A flat plate solar collector is a simple yet powerful device for capturing the sun’s energy. It consists of a dark, flat absorber plate inside an insulated box, all covered by a transparent sheet like glass. Sunlight passes through the cover and strikes the absorber plate, which gets very hot. This heat is then transferred to a fluid, usually water, flowing through tubes attached to the plate. This heated water can be used for many things, such as providing hot water for homes, heating swimming pools, or even for industrial processes. This technology is vital because it offers a sustainable and clean way to generate heat, helping to reduce our reliance on fossil fuels.

This project provides a detailed Flat plate solar collector CFD analysis. The main challenge in this type of work is to accurately model the heat received from the sun. To do this, we use a powerful model in ANSYS Fluent called Solar Ray Tracing. This makes the project a valuable Solar Ray Tracing Tutorial for engineers. Our simulation is set for a specific location in Ukraine (latitude 51.531°, longitude 25.2854°) in December, and we use the reference paper “Energy and exergy comparison of a flat-plate solar collector… [1]” to ensure our inputs are accurate.

• Reference [1]: Tong, Yijie, et al. “Energy and exergy comparison of a flat-plate solar collector using water, Al2O3 nanofluid, and CuO nanofluid.” Applied Thermal Engineering159 (2019): 113959.

Figure 1: Schematic of the flat plate solar collector components analyzed in the CFD simulation, based on the reference paper [1].

Simulation Process – Using Solar Ray Tracing and the DO Model in Fluent

The simulation process began with the careful construction of the 3D geometry in ANSYS Design Modeler. To ensure the highest accuracy, the model was strategically sectioned to allow for a pure, high-quality structured grid. This mesh, containing 792,000 hexagonal cells, was then generated using ANSYS Meshing (Figure 2). Inside ANSYS Fluent, the setup for this Flat plate solar collector Fluent simulation required activating several key physics models. The energy equation was enabled to solve for heat transfer. To model the solar load, we used a combination of the Discrete Ordinates (DO) radiation model and the Solar Ray Tracing model. The Solar Ray Tracing algorithm first calculates the direct solar irradiation based on the sun’s position, while the DO model then handles the complex radiative heat exchange between the collector’s internal surfaces. To capture the fluid dynamics and heat transfer within the water flowing through the copper tube, the robust k-epsilon RNG turbulence model was selected.
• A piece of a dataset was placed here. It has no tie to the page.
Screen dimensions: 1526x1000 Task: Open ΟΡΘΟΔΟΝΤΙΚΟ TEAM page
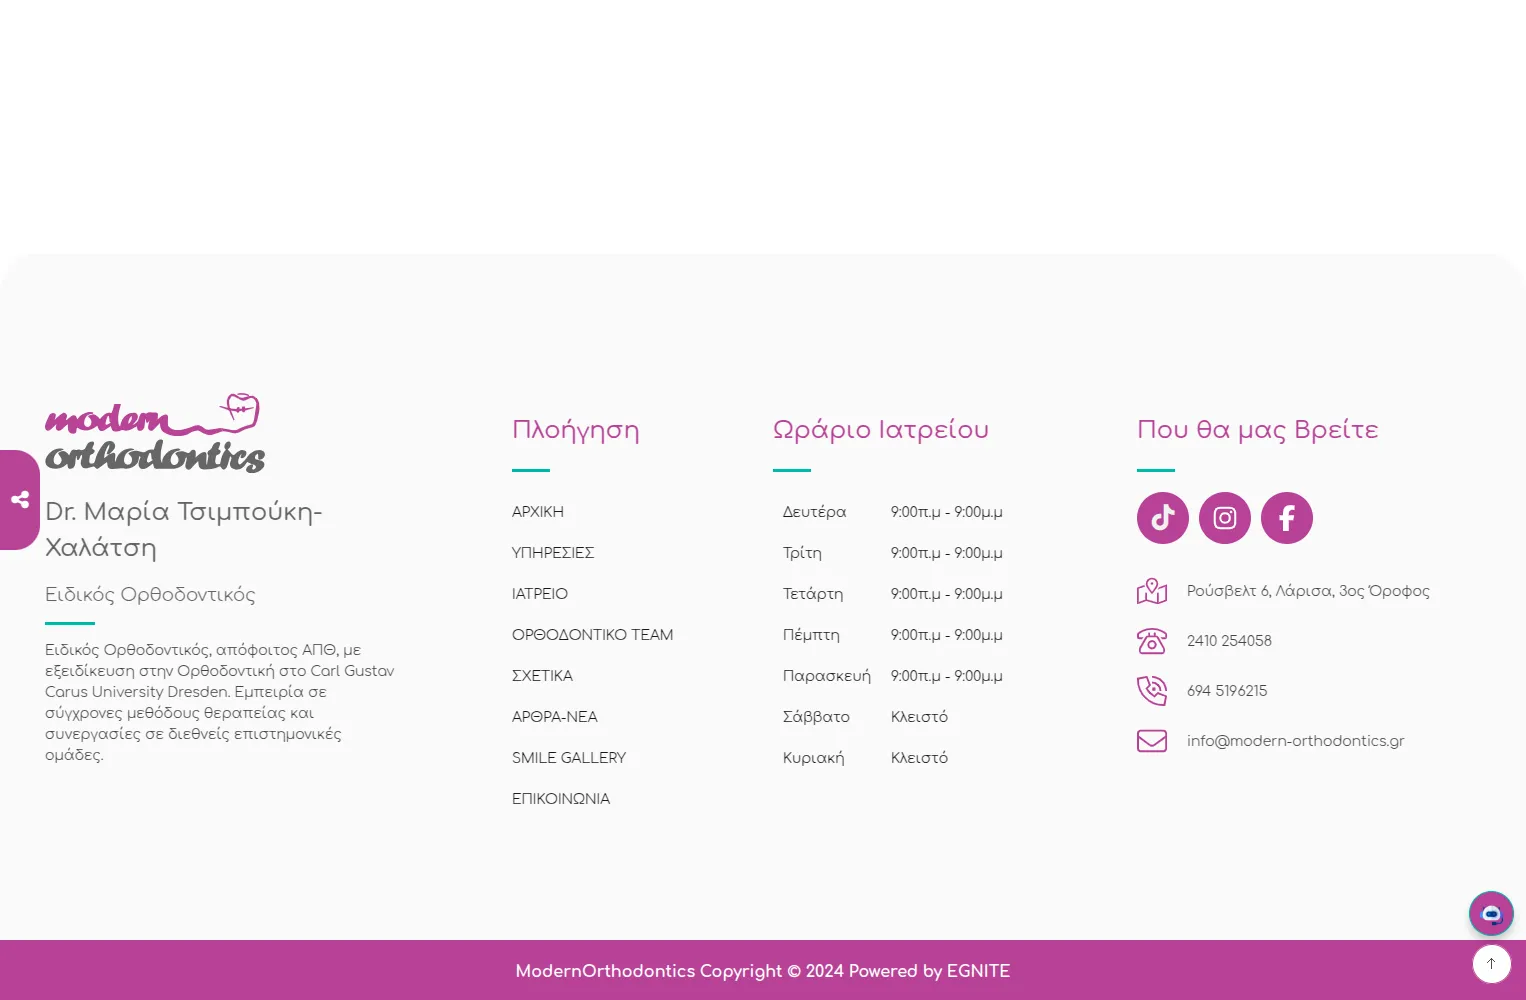pos(592,635)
Figure 2- The structured hexagonal mesh used in the Flat plate solar collector Fluent simulation for higher accuracy.

Post-processing – Flat Plate Solar Collector CFD Analysis

The thermal performance analysis reveals a highly effective system for capturing and transferring solar energy. The temperature contours in Figure 3 show a strategic thermal cascade, confirming the design’s efficiency. The Solar Ray Tracing model accurately applies the solar load, and as a result, the insulation substrate reaches a high temperature of 354K. This is a crucial finding, as it demonstrates that the insulation layer is successfully preventing thermal energy from escaping out the back and sides of the collector, thus maximizing the heat available for the working fluid. The high thermal conductivity of the aluminum absorber plate and copper tubing is also evident, as they effectively channel this captured heat directly to the water-filled pipe, creating a focused thermal pathway. This detailed heat map from our Solar Ray Tracing CFD analysis confirms the system is performing exactly as an efficient solar collector should.

Figure 3- Temperature distribution contours from the Solar Ray Tracing Tutorial, showing the collector’s excellent thermal performance

The ultimate measure of the system’s success is its ability to heat the working fluid. This solar collector Fluent simulation shows a significant temperature increase in the water as it flows through the collector in a single pass. The water enters at an initial temperature of 45°C and exits at an impressive 54.87°C, representing a total temperature gain of 9.87°C. This substantial increase validates both the collector’s physical design and the accuracy of the numerical models used, particularly the k-epsilon RNG model which governs the convective heat transfer from the hot pipe walls to the water. The temperature distribution on the 2D plane shows that the heat is consistently distributed around the fluid channel, indicating optimal heat transfer with no “cold spots.” By using specific geographical data for Ukraine, this simulation provides a realistic and trustworthy prediction of the system’s performance in a real-world application.